新型ホンダN-BOXカスタムターボに乗ってみた! パワフルなだけじゃなく乗り心地はしっとり上質!! 思わず付けたくなる純正アクセサリーも?

今、日本で一番売れているクルマがホンダN-BOX。2011年の初代デビュー以来、2世代に渡って人気を集めてきた軽スーパーハイトワゴンだ。その人気モデルが三代目へとフルモデルチェンジされた。NAエンジンのN-BOXに続き、N-BOXのターボエンジン搭載車を同じく山田弘樹氏が横浜の街と高速道路で試乗。カスタムターボは走り好きのドライバーの心に刺さるのか!?
REPORT:山田弘樹(YAMADA Kouki)/PHOTO:MotorFan.jp

カスタムターボはホンダアクセス純正アクセサリー装着車

丸目のLEDヘッドライトが愛らしいN-BOX(自然吸気・直列3気筒DOHC)から乗り換えたのは、ターボエンジンを搭載するN-BOX カスタム(FF)のホンダアクセス仕様だった。

N-BOXカスタムターボ。左はホンダアクセスの純正アクセサリー装着車。フロントまわりではグリルやバンパーのデザインが異なる。

先代でグリルの上半分とヘッドライトまでをメッキコートしたグリルで覆っていたフロントマスクは、横一線のLEDライトでシンプルに。とはいえ角形ヘッドライトの印象と合わせると、NAモデルよりはずっと精悍な印象で、品は良くなったが相変わらず可愛げはない。

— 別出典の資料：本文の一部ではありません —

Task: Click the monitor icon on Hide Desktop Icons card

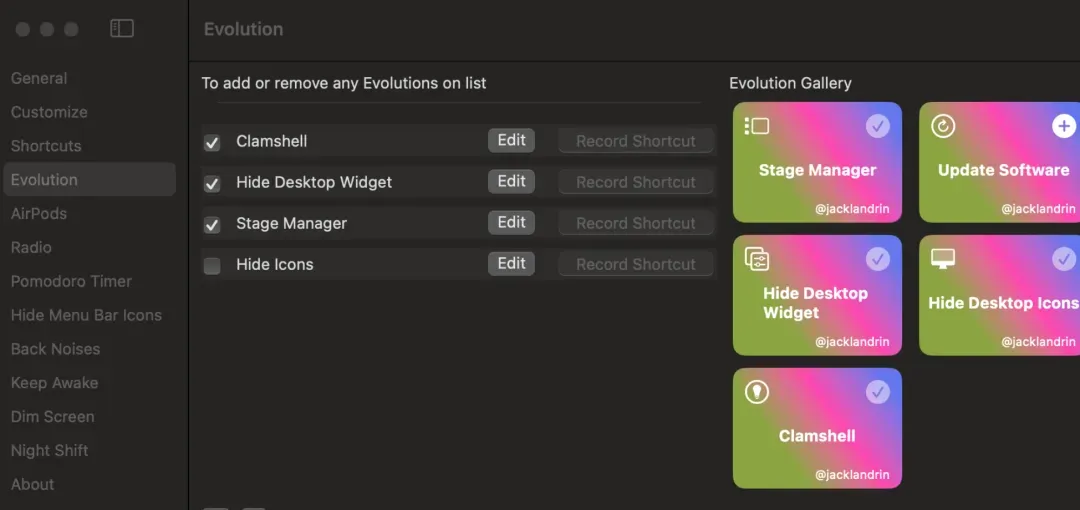Action: [942, 258]
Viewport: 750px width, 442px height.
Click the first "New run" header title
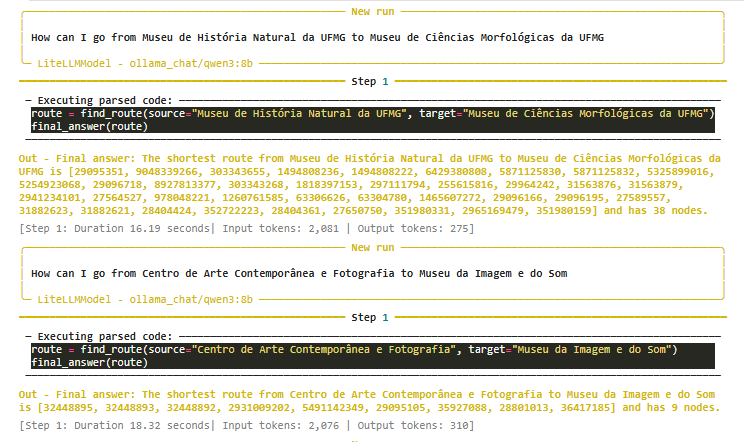[x=374, y=12]
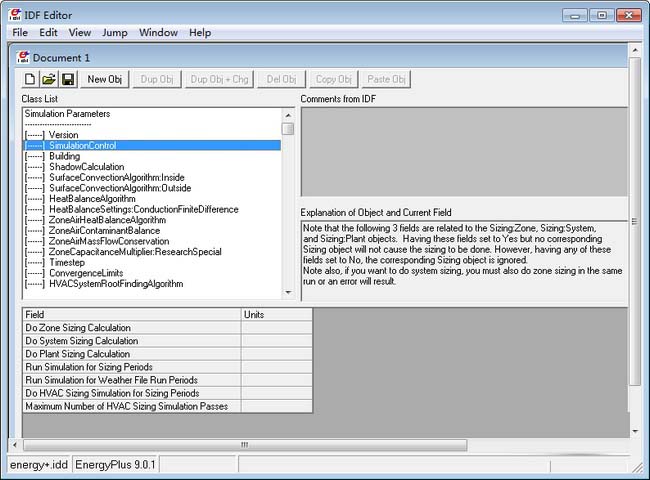Open the File menu
The height and width of the screenshot is (480, 650).
[20, 33]
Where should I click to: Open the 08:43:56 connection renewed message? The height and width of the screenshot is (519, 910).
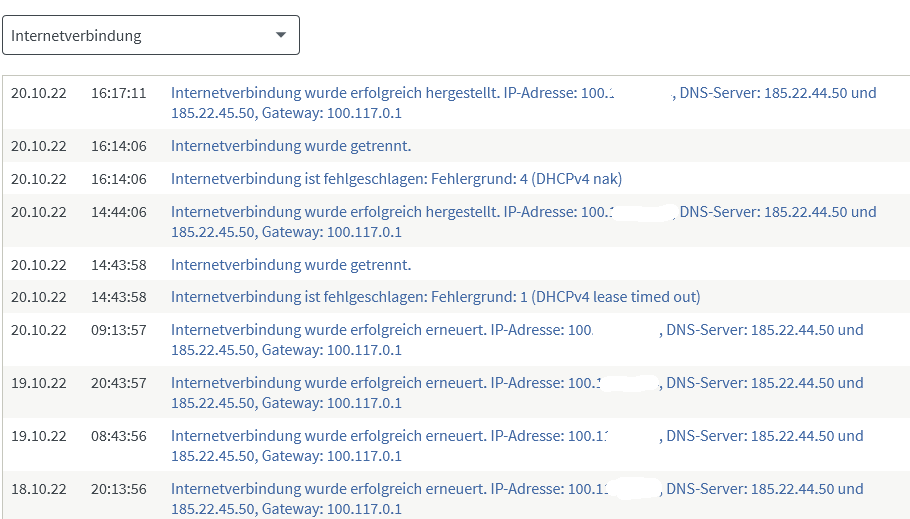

先代N-BOXカスタムEXターボ スタイリング(プレミアムグラマラスブロンズ・パール)
新型N-BOXカスタムターボ(ミッドナイトブルービーム・メタリック)

しかしそれが、ホンダの考えるカスタムのキャラクターである。私は丸目が好きだから、こちらでもターボが選べれば良いのにと思う。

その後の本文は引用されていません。